Date: October 2009 (Europe), March 2010 (North America)
Format: PS Mini
Rating: ESRB E (Everyone - Alcohol Reference), PEGI 3+
The Same, But Better
While the PS Minis version of BreakQuest doesn't add a whole lot over the 2004 PC game aside from analog stick control (you can also use the d-pad, but it's not as fast), it's a very good translation of the original game to a portable format (or not, if you choose to play on your PS3 instead of your PSP). And what BreakQuest has over other Breakout clones is much more variety of gameplay, thanks to the addition of more realistic physics and a responsive environment.
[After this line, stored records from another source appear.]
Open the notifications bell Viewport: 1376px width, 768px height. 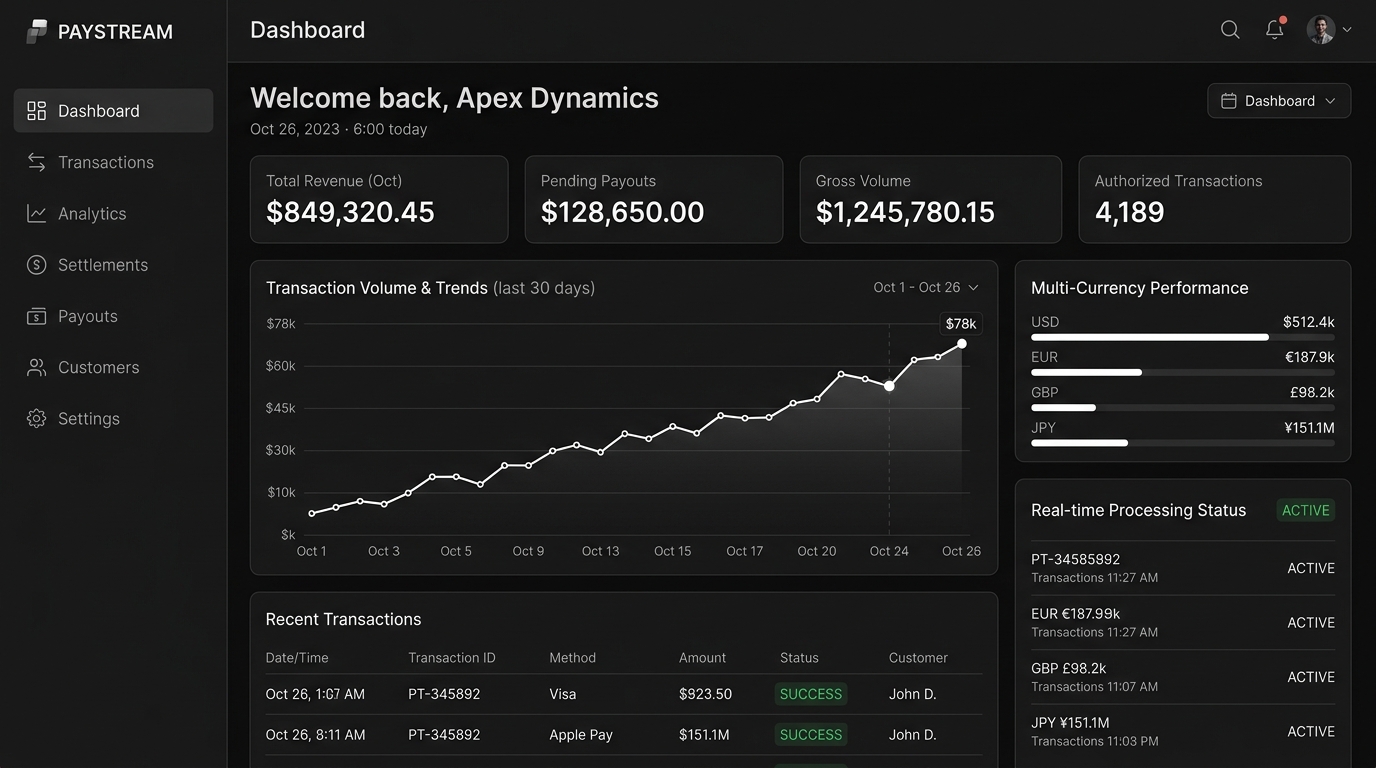click(x=1274, y=29)
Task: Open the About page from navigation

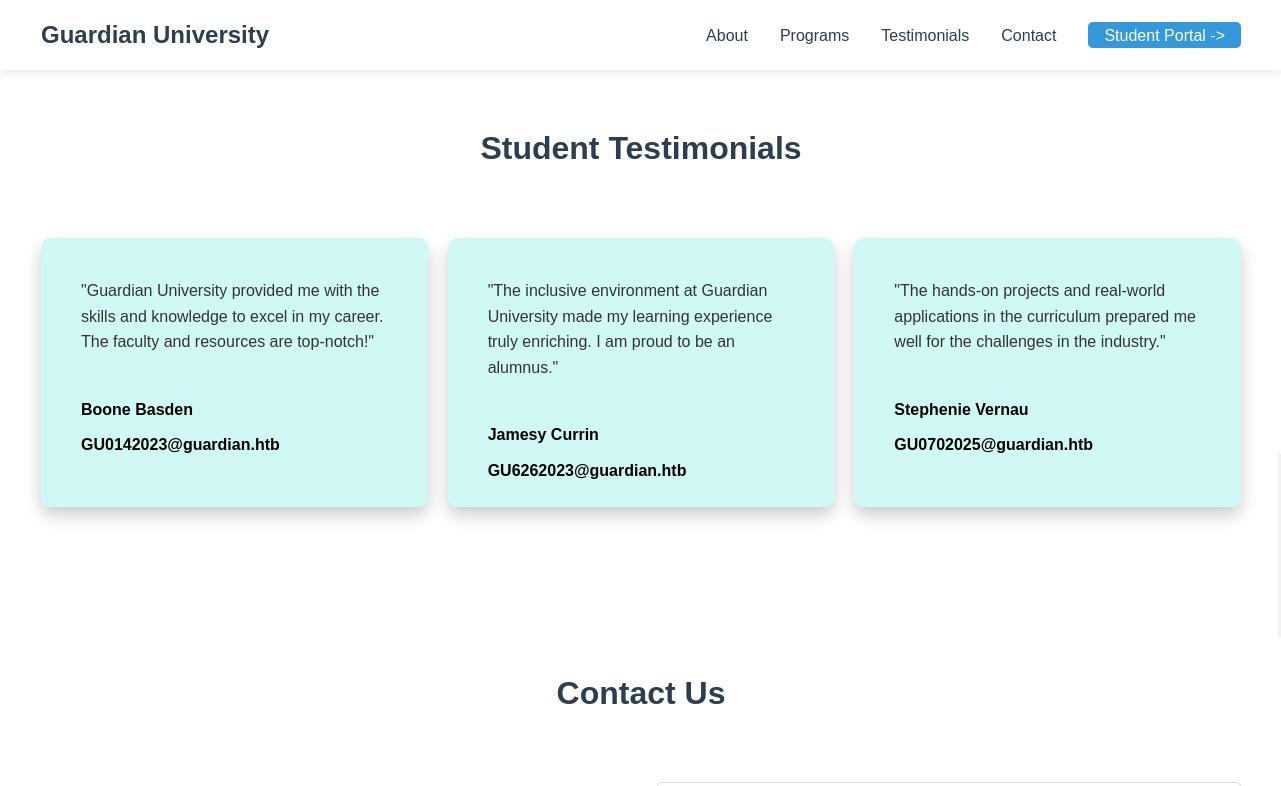Action: click(x=726, y=35)
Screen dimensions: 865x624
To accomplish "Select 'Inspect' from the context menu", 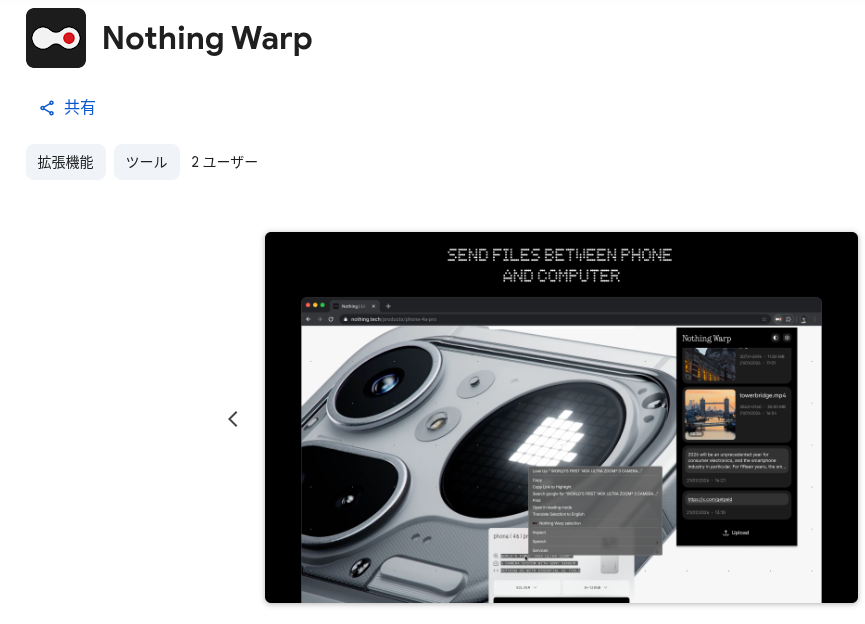I will (540, 532).
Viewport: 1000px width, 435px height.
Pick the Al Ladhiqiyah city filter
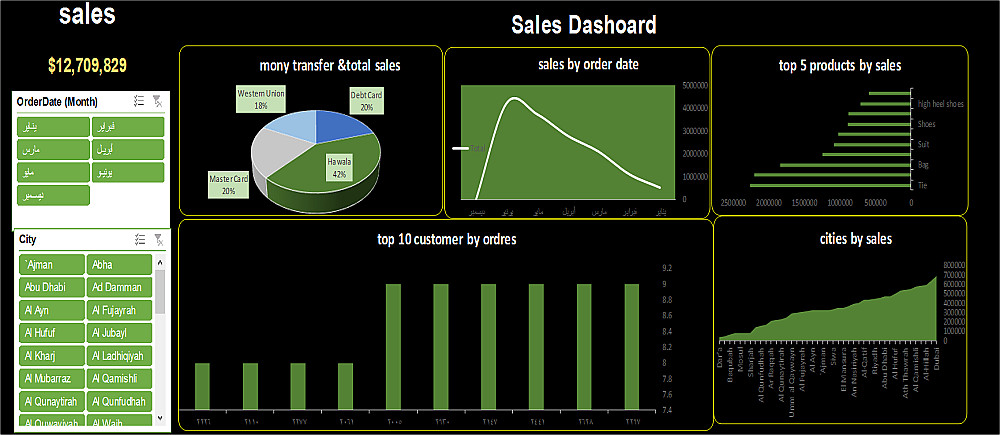(119, 356)
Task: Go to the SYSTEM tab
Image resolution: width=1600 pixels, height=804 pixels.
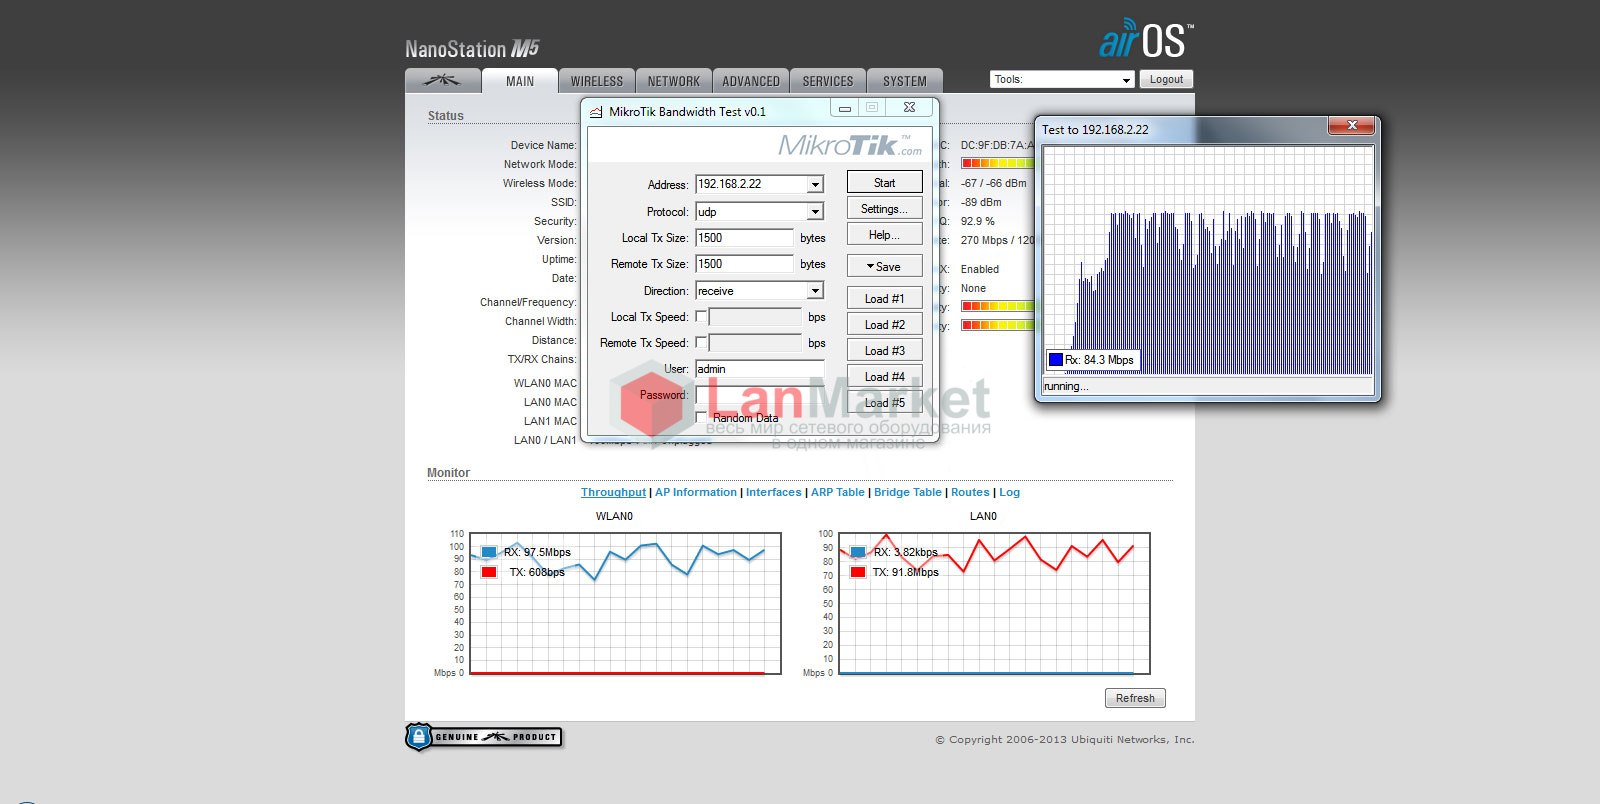Action: (x=904, y=81)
The game has two modes: Arcade, which has random levels, and Quest, which takes you though the game's 100 levels in order. Each mode also has several difficulty settings: three for Quest mode, and an extra five in Arcade mode that change the difficulty by changing the parameters (no bumpers, bigger balls, etc). Gameplay is as simple as can be: use the d-pad or the analog stick to move the spaceship-shaped paddle in order to bounce a ball up into the blocks and break them. But of course, it's never as simple as that. Breaking blocks will often release power-ups (or power-downs!) which change your abilities, and you'll have nine different weapons to use.
Such a simple game could easily become tedious, but BreakQuest boasts some nice retro-style art, and every level is done in a different style. The music's pretty good, too, and your block-breaking can even effect the music Lumines-style (though not to the same extent).
Alas, there is one area in which the translation to PSP is less than ideal, and it's an issue that has affected many games, and that's the controls. While they're super-simple--use the analog stick or the d-pad to move side-to-side--they're not perfect. The d-pad offers greater precision when moving, but is often too slow to get you to a fast-moving ball in time. The analog stick will give you much greater speed so those fastballs can't get away, but it lacks precision, which can be quite frustrating. Switching between the two might seem like a solution, but the game is too fast-moving for that the work. Beatshapers did make an effort to address this issue--much to their credit--by allowing the player to adjust the sensitivity of the controls. It may take some tweaking to get the sensitivity to your satisfaction, but it's worth the effort as it reduces the control issues from a pretty big problem to a relatively minor annoyance.
One other issue I noticed is that the first level seems disproportionally difficult. In a way, that's a good thing, because it means the later levels will seem much more manageable. On the other hand, less determined players may never make it past the first level and turn instead to a game with a smoother difficulty curve, and that would be too bad.